◆ Problem description: Please lay out every line of the records below as a JSON list of strings, one string per line, skipping blank lines. Leave the pictures out.

(Data entries)
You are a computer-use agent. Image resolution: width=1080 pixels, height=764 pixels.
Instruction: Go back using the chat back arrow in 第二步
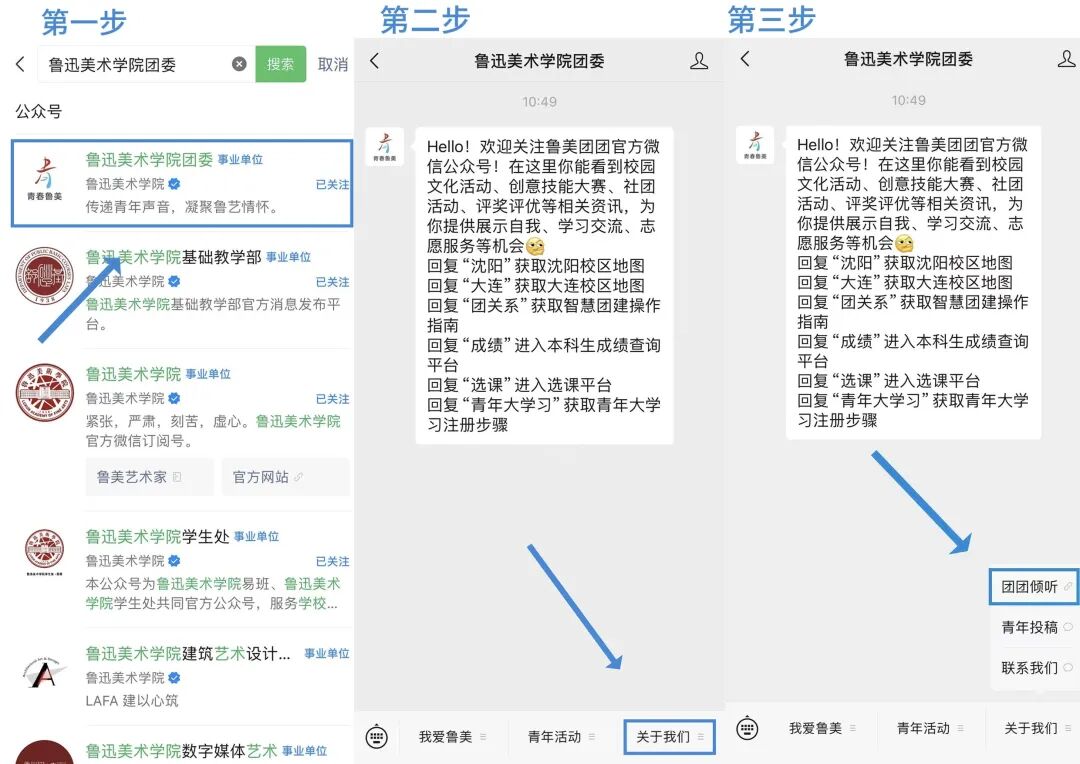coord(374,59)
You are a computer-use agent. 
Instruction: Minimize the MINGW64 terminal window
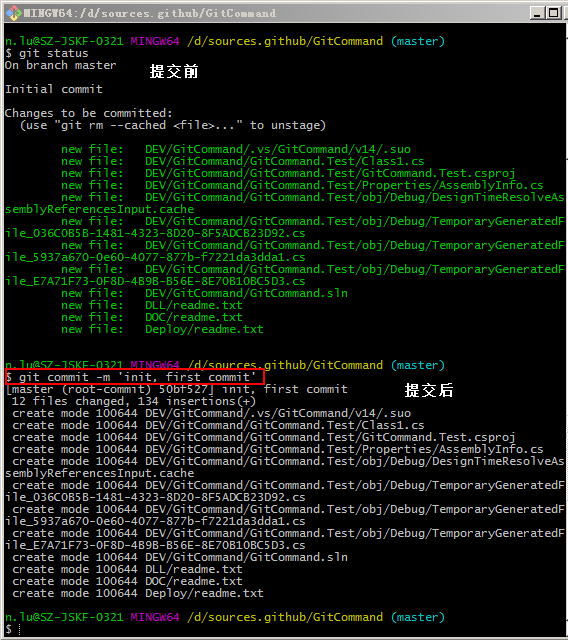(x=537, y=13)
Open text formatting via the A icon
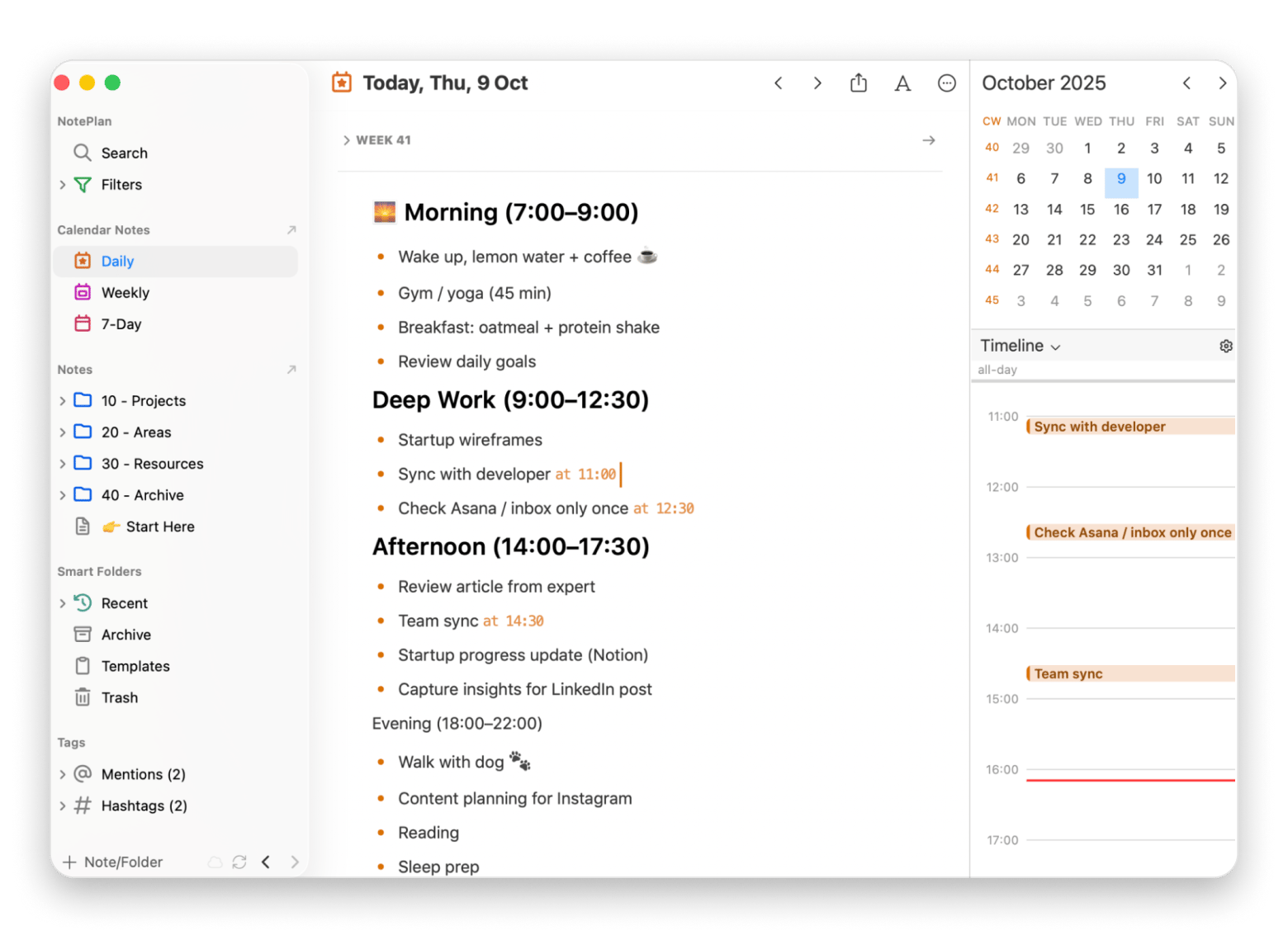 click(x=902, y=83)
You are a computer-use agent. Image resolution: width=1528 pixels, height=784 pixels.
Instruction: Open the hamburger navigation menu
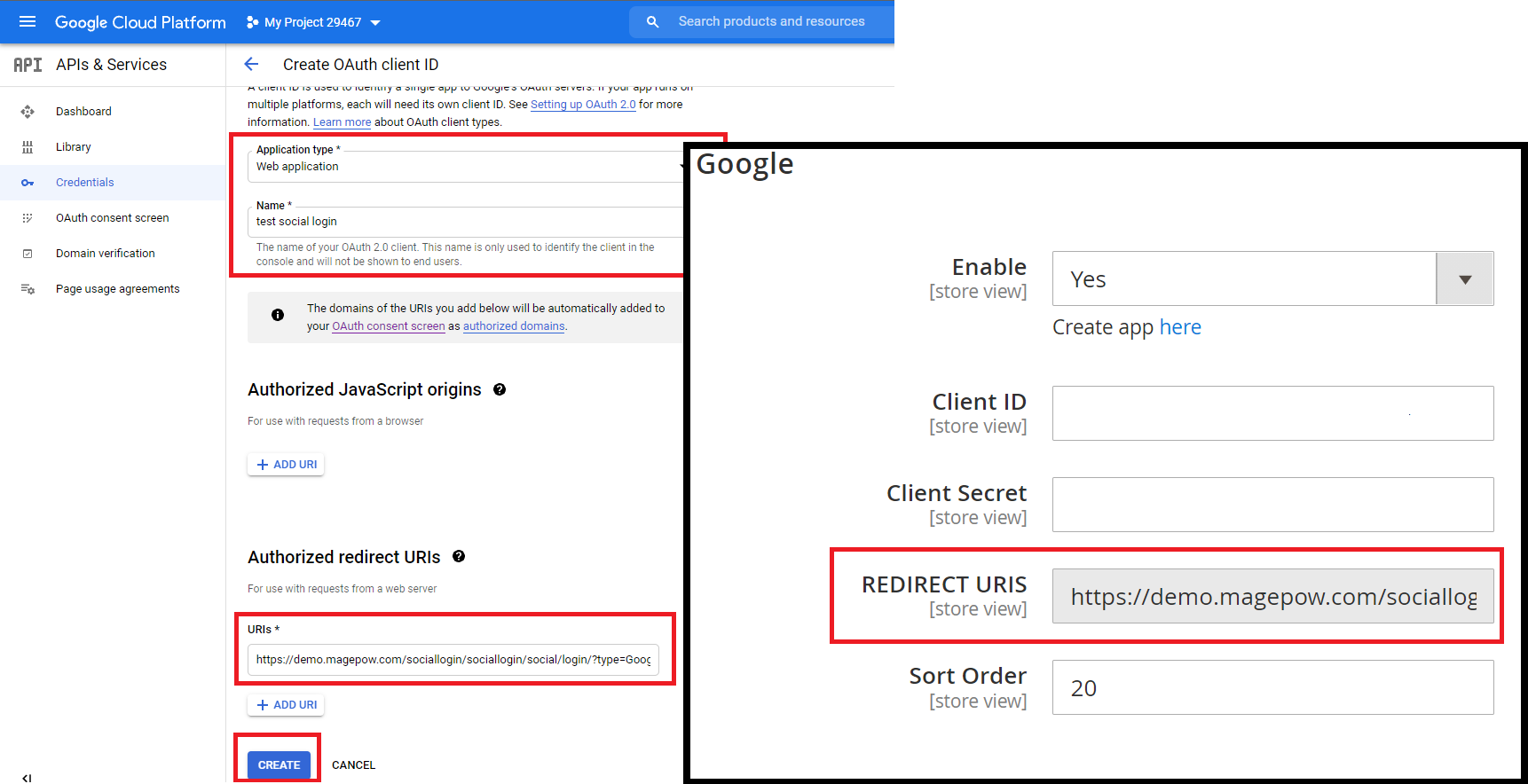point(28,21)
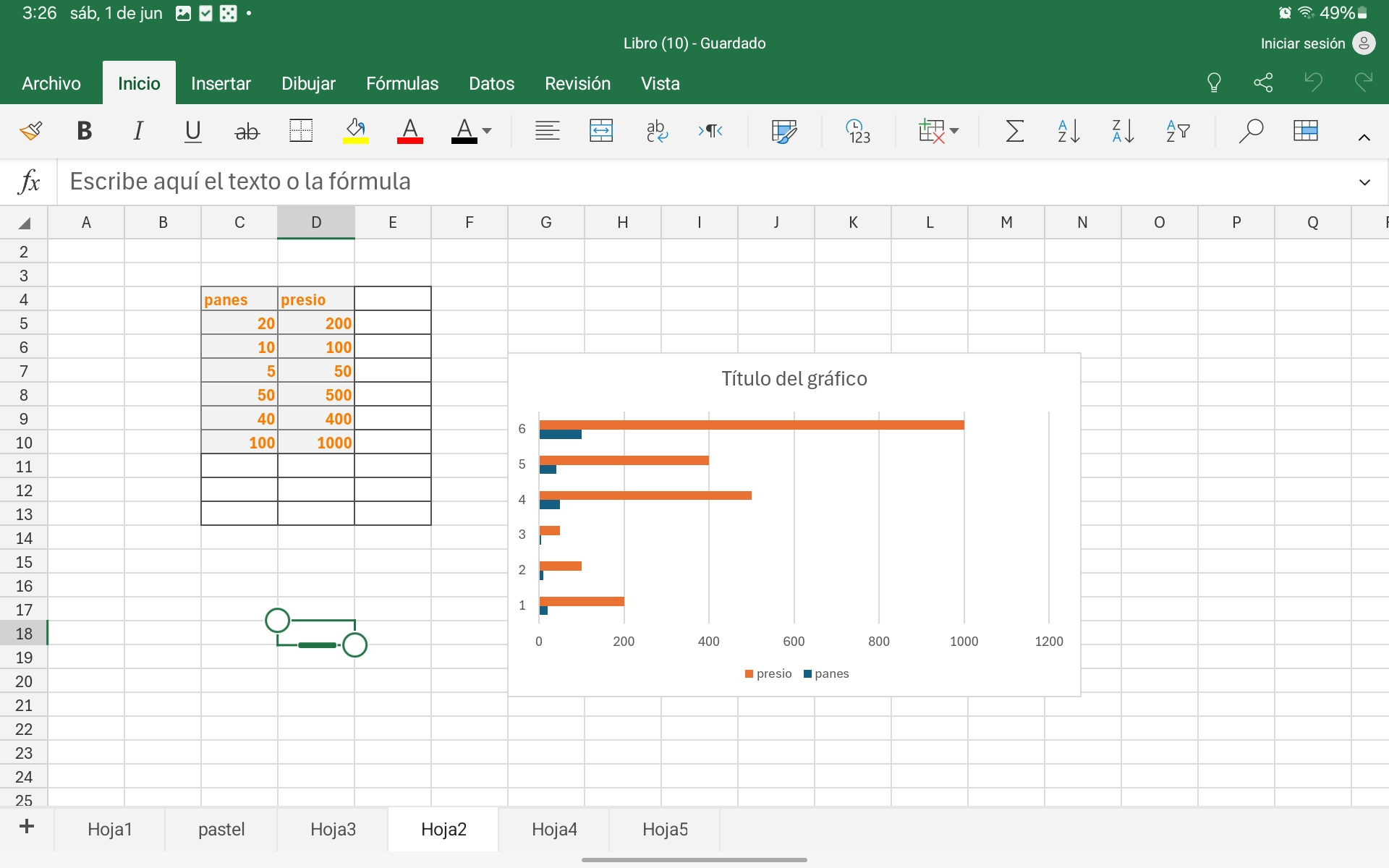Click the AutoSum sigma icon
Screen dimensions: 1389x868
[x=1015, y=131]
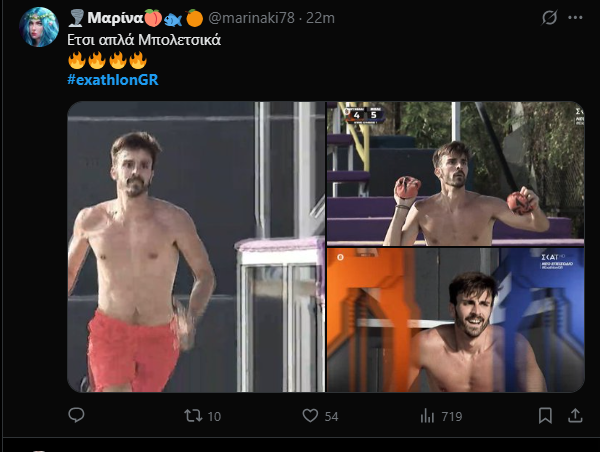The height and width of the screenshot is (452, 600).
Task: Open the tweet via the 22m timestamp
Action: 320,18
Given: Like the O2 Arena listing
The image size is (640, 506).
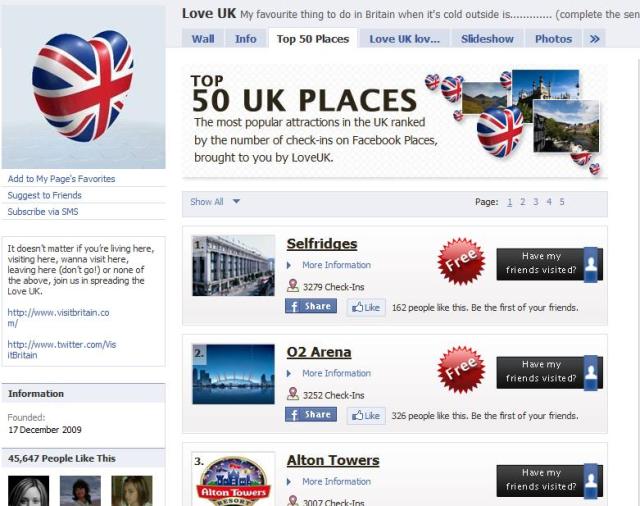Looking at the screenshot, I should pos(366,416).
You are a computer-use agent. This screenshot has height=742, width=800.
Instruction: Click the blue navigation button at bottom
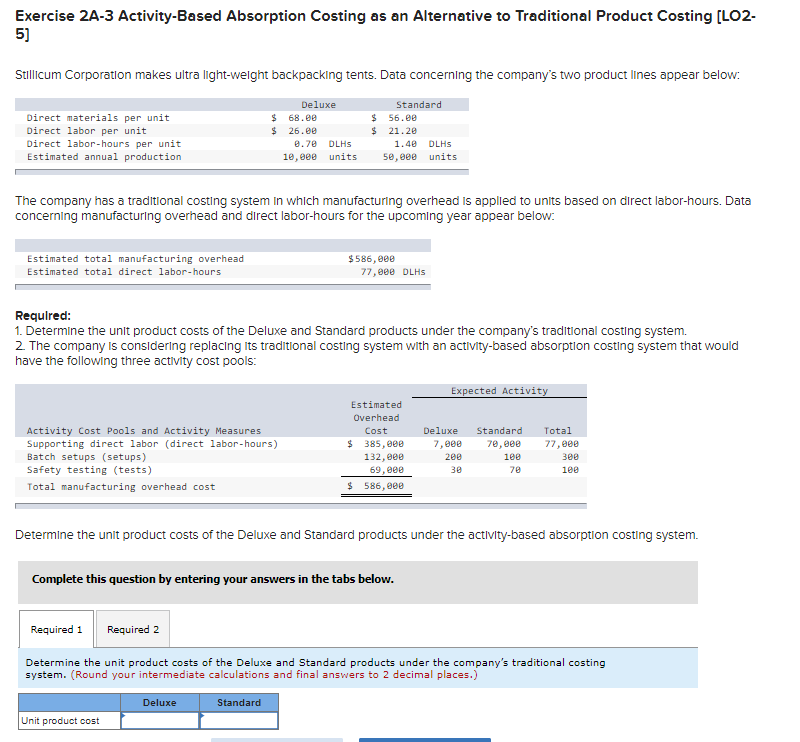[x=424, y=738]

◆ Output for this task:
[
  "You are a computer-use agent. Image resolution: width=1080 pixels, height=764 pixels.",
  "Instruction: Go back using the chat back arrow in 第二步",
  "coord(374,59)",
  "You are a computer-use agent. ",
  "Instruction: Minimize the MINGW64 terminal window",
  "(x=537, y=13)",
  "Open text formatting via the A icon",
  " click(x=902, y=83)",
  "You are a computer-use agent. Image resolution: width=1528 pixels, height=784 pixels.",
  "Instruction: Open the hamburger navigation menu",
  "point(28,21)",
  "Click the AutoSum sigma icon",
  "Screen dimensions: 1389x868",
  "[x=1015, y=131]",
  "The height and width of the screenshot is (452, 600).",
  "Task: Open the tweet via the 22m timestamp",
  "Action: 320,18",
  "Given: Like the O2 Arena listing",
  "The image size is (640, 506).",
  "Looking at the screenshot, I should pos(366,416).",
  "You are a computer-use agent. This screenshot has height=742, width=800.",
  "Instruction: Click the blue navigation button at bottom",
  "[x=424, y=738]"
]